Anglo Sells Chile Unit Stake in ‘Bold’ Bid to Thwart Codelco

Anglo American Plc. (AAL), part owner of the world’s biggest platinum and diamond producers, moved to block Codelco from acquiring 49 percent of its Chilean copper unit by selling a stake to Mitsubishi Corp. (8058) for $5.39 billion.

The deal would cut by half the holding state-owned Codelco can buy in Anglo American Sur SA after Japan’s largest trading company became a 24.5 percent shareholder, Anglo Chief Executive Officer Cynthia Carroll said on a conference call yesterday.

Anglo is seeking to thwart Codelco’s plan to exercise an option to buy the Anglo Sur stake in an arrangement with Mitsui & Co. that values the holding at $9.76 billion. The London-based company said Codelco could still acquire a 24.5 percent stake. Anglo Sur includes Los Bronces in central Chile, which may become the fifth-largest copper mine in the world.

“The speed and boldness of Anglo American’s M&A guile in the last week has materially exceeded market expectations,” Dominic O’Kane, an analyst at Liberum Capital Ltd. in London, said in a note to investors. “This is a clever and bold move.”

The Mitsubishi deal is the second transaction worth more than $5 billion in five days by Carroll, 54, after a Nov. 4 agreement to buy the Oppenheimer family’s 40 percent stake in diamond producer De Beers.

Codelco will proceed with plans to buy the full 49 percent holding and will defend its rights with all legal means, Chairman Gerardo Jofre told reporters today. The option dates back to a government contract with Exxon Mobil Corp. (XOM) in 1978. Codelco had no prior knowledge of the Mitsubishi deal, he said.

“We can tell the country that we will take all the options available to defend the rights of Codelco and the Chilean people,” Jofre said. “We are very certain of our rights.”

Shares Gain

Anglo rose as much as 4.7 percent to 2,463 pence in London trading and was at 2,383 pence at 3:57 p.m.

Codelco’s option on the unit is restricted to available shares beyond 51 percent owned by Anglo American and any held by other parties, Carroll said. Codelco, the world’s largest copper producer, secured a $6.75 billion loan from Mitsui on Oct. 12 to help finance the transaction.

“We have acted in full compliance with the option agreement between Anglo American and Codelco,” Carroll said. “We are free to sell any percentage of our shares in Anglo American Sur at anytime; we evaluated and will continue to evaluate any alternatives.”
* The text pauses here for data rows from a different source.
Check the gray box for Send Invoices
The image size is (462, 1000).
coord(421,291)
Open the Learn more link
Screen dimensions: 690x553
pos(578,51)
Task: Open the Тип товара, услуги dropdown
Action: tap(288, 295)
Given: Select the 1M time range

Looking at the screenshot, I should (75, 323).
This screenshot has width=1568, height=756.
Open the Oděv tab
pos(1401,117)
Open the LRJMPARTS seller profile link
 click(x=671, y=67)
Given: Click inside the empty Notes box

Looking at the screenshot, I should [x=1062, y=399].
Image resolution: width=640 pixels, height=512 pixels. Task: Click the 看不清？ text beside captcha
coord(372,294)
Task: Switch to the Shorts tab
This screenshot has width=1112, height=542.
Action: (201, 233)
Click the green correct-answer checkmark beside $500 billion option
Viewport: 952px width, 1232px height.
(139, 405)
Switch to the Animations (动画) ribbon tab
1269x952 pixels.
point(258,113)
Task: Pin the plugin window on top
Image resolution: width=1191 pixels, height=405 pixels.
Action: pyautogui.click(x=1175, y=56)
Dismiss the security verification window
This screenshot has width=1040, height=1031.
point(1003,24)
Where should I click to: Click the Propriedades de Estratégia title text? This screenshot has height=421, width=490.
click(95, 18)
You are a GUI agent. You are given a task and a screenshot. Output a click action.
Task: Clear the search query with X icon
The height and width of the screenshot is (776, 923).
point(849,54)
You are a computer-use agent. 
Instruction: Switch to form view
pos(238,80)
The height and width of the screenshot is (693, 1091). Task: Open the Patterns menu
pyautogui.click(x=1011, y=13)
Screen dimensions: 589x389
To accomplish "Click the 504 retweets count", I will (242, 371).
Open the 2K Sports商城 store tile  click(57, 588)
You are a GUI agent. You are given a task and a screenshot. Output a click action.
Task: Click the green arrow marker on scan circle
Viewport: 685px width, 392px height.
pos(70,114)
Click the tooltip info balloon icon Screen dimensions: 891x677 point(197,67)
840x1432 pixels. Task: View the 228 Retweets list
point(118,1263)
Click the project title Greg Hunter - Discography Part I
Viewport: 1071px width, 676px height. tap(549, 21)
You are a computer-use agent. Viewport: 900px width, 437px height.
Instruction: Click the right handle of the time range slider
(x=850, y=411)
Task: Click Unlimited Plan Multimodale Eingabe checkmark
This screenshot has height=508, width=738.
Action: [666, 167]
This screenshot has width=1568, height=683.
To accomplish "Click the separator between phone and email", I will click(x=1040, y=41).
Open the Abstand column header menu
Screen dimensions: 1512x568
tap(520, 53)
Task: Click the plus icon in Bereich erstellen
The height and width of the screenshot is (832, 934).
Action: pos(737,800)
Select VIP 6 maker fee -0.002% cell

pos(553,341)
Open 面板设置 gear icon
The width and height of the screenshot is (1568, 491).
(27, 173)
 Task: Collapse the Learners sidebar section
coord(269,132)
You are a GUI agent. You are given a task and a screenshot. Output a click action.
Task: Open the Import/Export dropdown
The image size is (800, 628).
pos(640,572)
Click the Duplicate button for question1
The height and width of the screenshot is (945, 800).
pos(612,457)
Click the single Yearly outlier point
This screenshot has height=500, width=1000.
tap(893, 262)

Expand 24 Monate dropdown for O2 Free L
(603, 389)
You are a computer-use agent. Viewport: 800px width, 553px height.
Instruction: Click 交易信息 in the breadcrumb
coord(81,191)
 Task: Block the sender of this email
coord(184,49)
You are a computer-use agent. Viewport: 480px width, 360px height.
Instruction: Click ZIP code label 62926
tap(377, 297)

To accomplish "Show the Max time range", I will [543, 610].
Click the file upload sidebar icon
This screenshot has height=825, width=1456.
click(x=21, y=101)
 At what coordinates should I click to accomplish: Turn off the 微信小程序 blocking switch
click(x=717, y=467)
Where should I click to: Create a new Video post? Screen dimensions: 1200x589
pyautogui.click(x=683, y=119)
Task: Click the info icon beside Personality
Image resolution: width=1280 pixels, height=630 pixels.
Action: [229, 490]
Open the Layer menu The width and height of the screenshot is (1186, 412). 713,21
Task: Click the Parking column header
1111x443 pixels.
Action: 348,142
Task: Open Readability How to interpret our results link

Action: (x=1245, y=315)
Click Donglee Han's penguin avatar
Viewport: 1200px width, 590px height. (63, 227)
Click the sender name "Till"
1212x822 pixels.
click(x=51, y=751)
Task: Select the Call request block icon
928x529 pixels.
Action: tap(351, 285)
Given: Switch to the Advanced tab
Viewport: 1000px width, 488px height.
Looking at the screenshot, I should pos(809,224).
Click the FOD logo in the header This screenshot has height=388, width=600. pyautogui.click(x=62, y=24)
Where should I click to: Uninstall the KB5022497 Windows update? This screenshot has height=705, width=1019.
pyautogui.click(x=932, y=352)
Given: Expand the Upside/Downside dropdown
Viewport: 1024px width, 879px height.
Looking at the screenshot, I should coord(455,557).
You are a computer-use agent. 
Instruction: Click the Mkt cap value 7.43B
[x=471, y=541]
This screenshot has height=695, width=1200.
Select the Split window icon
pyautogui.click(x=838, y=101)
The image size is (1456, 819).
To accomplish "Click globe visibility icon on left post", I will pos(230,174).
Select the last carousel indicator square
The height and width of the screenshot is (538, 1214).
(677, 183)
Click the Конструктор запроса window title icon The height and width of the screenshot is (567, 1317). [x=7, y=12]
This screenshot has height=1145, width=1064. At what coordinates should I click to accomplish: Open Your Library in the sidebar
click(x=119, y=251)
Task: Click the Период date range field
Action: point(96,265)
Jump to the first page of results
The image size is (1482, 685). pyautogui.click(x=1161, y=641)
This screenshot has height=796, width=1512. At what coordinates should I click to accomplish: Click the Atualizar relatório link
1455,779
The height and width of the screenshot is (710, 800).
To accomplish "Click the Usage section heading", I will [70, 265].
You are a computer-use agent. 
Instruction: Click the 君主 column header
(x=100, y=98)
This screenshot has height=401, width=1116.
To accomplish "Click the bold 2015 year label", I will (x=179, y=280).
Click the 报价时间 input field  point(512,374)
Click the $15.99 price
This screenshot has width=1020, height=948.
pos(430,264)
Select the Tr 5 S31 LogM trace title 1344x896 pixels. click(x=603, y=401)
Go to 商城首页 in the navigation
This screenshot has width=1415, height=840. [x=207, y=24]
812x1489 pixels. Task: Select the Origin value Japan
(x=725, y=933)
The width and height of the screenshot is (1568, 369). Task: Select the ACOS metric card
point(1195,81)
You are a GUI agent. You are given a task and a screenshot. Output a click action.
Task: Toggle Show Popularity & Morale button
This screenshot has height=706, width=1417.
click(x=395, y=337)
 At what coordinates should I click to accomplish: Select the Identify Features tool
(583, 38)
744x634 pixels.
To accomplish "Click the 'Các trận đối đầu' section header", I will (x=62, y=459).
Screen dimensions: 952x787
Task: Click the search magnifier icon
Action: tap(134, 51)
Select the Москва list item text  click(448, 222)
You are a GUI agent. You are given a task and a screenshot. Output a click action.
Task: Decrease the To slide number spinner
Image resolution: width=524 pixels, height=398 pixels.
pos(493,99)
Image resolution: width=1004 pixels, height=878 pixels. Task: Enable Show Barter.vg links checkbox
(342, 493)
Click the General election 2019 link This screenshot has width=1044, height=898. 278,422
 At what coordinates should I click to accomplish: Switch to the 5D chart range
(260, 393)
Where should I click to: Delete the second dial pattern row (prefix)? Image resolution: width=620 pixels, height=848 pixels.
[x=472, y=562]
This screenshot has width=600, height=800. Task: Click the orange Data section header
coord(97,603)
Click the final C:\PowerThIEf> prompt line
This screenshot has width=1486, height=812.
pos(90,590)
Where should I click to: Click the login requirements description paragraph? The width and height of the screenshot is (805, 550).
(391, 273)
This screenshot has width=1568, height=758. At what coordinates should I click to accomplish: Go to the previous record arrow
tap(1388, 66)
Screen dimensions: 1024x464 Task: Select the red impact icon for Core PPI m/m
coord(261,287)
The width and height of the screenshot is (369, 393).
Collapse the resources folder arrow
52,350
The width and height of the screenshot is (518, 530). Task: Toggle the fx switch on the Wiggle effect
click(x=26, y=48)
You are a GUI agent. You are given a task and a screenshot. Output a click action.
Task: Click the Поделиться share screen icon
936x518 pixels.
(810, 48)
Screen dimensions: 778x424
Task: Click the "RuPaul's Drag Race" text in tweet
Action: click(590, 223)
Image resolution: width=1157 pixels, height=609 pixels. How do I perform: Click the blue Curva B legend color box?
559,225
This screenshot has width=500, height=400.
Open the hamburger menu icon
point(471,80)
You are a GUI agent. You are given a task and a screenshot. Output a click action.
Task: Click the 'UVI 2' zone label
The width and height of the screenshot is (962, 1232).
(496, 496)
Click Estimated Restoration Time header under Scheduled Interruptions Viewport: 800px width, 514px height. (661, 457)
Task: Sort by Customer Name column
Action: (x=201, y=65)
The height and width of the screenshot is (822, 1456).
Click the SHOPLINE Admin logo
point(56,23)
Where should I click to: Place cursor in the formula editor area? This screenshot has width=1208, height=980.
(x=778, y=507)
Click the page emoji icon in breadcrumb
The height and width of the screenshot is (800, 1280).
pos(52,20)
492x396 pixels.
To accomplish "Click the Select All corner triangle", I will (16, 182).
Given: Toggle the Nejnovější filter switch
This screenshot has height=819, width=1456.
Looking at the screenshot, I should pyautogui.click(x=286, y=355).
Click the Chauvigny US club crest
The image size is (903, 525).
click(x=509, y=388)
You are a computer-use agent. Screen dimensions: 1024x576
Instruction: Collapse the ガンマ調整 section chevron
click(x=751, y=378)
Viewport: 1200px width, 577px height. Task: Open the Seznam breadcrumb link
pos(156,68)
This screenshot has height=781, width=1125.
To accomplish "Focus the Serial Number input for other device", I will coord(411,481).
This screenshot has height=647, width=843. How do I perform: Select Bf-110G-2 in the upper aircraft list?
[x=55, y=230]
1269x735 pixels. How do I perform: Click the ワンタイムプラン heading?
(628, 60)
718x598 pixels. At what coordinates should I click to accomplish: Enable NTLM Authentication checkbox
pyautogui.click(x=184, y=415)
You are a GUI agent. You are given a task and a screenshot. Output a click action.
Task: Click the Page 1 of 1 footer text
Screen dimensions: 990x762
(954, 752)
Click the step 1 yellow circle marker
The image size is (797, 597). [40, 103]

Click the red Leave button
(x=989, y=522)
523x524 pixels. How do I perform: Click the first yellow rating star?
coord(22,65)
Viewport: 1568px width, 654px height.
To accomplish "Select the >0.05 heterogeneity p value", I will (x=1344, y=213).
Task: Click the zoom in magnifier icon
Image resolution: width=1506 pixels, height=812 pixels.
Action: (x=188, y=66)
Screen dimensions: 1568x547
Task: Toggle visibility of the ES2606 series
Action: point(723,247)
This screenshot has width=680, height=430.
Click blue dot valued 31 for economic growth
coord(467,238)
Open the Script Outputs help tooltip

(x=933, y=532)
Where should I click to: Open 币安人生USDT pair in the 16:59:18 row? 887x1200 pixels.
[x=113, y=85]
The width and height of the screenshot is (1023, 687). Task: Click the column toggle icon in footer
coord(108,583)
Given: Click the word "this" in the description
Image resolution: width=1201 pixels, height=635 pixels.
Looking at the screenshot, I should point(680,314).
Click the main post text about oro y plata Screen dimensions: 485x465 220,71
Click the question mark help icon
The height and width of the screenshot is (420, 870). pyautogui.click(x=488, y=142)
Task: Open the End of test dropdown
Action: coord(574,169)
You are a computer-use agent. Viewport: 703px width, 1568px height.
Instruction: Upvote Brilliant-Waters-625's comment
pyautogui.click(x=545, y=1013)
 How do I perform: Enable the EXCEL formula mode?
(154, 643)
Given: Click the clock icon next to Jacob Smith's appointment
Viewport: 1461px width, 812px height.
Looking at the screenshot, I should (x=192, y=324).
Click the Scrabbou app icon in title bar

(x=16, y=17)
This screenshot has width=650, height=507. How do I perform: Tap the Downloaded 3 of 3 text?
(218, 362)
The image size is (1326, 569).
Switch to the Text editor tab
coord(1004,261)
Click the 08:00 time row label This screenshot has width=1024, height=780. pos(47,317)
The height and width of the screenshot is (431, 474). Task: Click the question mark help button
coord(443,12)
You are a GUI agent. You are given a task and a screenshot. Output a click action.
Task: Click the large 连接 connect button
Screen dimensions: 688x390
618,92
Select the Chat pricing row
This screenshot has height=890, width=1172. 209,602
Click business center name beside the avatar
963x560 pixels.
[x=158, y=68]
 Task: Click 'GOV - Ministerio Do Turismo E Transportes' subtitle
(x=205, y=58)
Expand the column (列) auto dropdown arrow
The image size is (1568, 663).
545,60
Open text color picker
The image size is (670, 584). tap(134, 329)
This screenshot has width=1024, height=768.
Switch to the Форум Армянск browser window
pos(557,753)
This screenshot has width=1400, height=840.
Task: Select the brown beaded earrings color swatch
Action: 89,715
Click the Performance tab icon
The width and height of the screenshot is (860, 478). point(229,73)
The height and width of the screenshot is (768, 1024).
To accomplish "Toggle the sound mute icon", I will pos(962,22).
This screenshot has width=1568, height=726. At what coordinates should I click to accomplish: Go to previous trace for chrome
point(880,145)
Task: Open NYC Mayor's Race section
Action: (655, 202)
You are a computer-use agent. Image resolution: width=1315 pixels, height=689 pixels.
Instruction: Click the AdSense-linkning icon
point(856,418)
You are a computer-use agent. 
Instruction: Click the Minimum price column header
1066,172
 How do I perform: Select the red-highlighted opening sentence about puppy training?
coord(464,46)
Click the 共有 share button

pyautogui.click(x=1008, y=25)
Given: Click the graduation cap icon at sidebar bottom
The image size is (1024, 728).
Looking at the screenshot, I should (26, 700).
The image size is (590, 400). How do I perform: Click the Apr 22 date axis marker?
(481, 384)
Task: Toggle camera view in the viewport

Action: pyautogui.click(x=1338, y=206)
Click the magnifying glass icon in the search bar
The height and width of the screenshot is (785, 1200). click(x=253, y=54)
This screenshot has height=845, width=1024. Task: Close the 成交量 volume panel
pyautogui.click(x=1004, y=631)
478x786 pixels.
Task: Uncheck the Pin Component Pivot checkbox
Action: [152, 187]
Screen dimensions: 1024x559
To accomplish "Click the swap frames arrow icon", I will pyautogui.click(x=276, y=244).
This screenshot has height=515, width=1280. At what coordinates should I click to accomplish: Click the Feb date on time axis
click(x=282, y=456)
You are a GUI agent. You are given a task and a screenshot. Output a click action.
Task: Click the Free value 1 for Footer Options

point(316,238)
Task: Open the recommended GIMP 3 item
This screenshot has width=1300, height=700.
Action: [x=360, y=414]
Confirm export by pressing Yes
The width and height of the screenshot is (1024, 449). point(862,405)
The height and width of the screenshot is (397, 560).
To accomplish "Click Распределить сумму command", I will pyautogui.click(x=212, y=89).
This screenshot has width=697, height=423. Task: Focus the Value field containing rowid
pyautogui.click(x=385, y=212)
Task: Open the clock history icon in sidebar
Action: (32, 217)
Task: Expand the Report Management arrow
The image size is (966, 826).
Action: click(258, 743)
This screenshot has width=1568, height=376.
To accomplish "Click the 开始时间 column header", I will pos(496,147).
The sale gives Anglo American Sur a valuation of $22 billion, Carroll said. Mitsubishi paid with a promissory note which is due today, the London-based company said in a statement.

‘Legitimate Right’

Codelco has “a legitimate right” to exercise its option, Chile Finance Minister Felipe Larrain told reporters Oct. 28.

“We have had ongoing conversations with Codelco over many months regarding the option, they haven’t proved satisfactory in terms of coming to a conclusion,” Carroll said. “On the other hand, as the 24.5 percent remains available, if Codelco exercises its option in January we will be happy for Codelco to be our partner going forward.”

Anglo Sur, which also includes the El Soldado mine and the Chagres smelter, produces about 450,000 metric tons a year, Codelco said in October.

Exxon Minerals

Codelco’s ability to buy a stake in the unit dates from a 1978 option given to the Empresa Nacional de Mineria by Exxon Minerals Chile Inc. Empresa Nacional de Mineria transferred the right to Codelco in 2008. The option can be exercised every three years.

Anglo said it will continue to invest in Chile, where it says it has spent $6.5 billion since 1980. Anglo jointly operates Collahuasi, the world’s third-largest copper mine, in northern Chile with Xstrata Plc. (XTA)

Mitsubishi is paying more than 18 times the enterprise value over Anglo American Sur’s 2010 earnings before interest, tax, depreciation and amortization, Carroll said on a conference call. That compares with the average EV/Ebitda ratio for copper deals in the past 12 months of 13.2 times, according to data compiled by Bloomberg.

The cost looks “a bit too high,” said Jiro Iokibe, a senior analyst at Daiwa Securities Capital Markets. “The company may not want to miss the chance to own the assets with the good quality and significant volume.”

De Beers

Anglo agreed last week to buy the Oppenheimer family’s remaining stake in De Beers for $5.1 billion, ending the dynasty’s 80-year ownership in the world’s largest diamond miner. The transaction will increase Anglo’s holding in De Beers to as much as 85 percent.

“We feel that Anglo is more than compensated for the copper growth it gives up” by selling the stake to Mitsubishi, Citigroup analysts Heath Jansen and Johann Pretorius wrote in a note. “In addition, the proceeds will be enough to pay for the additional 40 percent stake in De Beers.”